Продолжите приведенный ниже отрывок о Розанове и мифологеме «Святой Руси», начав сразу после его последнего предложения.

#### ОТРЫВОК

Розанов - Кожурин А. Я. 4 стр.


И над дверью большой образ Спаса, с горящею лампадою. Полное православие» [158, С.85].

Первое, что бросается в глаза – это какое-то особое чувство пространства. С одной стороны, мы находимся в Санкт-Петербурге. Более того, Розанов указывает место, где данная лавка находится – угол Садовой и Невского. Но, вместе с тем, нас не оставляет ощущение какой-то «заколдованности», магичности этого места. Да ведь так и должно быть, ибо находимся мы не в абстрактном пространстве науки Галилея и Ньютона, а на «Святой Руси», где каждое место связано с «мирами иными». Мифологема «Святой Руси» крайне характерна для русского религиозного сознания. Ни у одного из других христианских народов ничего похожего мы не обнаруживаем.

########
#### ВЫДЕРЖКИ ИЗ ЛИСТИНГА

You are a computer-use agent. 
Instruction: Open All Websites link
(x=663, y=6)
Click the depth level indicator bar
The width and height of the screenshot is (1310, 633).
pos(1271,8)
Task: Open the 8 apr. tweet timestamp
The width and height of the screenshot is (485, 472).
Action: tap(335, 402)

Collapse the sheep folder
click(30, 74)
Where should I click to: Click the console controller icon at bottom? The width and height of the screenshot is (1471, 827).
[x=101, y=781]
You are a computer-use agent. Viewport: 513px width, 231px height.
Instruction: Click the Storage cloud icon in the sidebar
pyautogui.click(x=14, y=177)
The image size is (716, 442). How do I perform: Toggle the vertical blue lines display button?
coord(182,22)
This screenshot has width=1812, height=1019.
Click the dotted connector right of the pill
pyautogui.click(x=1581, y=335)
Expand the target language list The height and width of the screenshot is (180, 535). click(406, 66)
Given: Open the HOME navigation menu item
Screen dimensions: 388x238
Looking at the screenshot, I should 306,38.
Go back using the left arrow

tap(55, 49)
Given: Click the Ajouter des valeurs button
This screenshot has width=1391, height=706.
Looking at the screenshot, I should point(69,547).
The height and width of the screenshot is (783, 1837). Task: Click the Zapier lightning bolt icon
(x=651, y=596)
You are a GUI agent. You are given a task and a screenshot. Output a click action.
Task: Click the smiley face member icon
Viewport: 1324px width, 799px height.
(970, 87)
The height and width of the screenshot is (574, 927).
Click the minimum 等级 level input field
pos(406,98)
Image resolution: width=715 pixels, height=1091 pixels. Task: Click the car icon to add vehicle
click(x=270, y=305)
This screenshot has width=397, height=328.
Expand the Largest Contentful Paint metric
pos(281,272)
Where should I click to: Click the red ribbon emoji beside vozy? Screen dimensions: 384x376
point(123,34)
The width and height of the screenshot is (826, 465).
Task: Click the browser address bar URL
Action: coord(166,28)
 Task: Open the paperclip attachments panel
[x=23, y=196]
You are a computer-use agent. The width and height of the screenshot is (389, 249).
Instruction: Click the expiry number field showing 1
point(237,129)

########

» ОТВЕТ НА ЗАДАНИЕ
Здесь мы сталкиваемся со своеобразным «наивным реализмом», характерным для православного мироощущения. В приведенном фрагменте он проявляется с особенной силой. Интересующее Розанова пространство – это отнюдь не пространство евклидовской геометрии или что-либо эквивалентное ему. Само пространство Руси-России получает, наряду с физическим, метафизическое измерение, как бы вырывается из того мироздания, которое обосновывает новоевропейская наука (противостояние галилеевско-ньютоновскому представлению о пространстве). Возможен упрек, что Розанов де приземляет «Святую Русь», низводит ее до какой-то лавки. А почему храмы или капища могут быть связаны с божественным, а лавка не может? Или находится она вне пространства Святой Руси? Нет, если Русь Святая, то и лавка приобщена к сакральному – таково мироощущение Розанова. Совершенно очевидно, что розановское пространство – не только языческое: «И над дверью большой образ Спаса, с горящею лампадою. Полное православие».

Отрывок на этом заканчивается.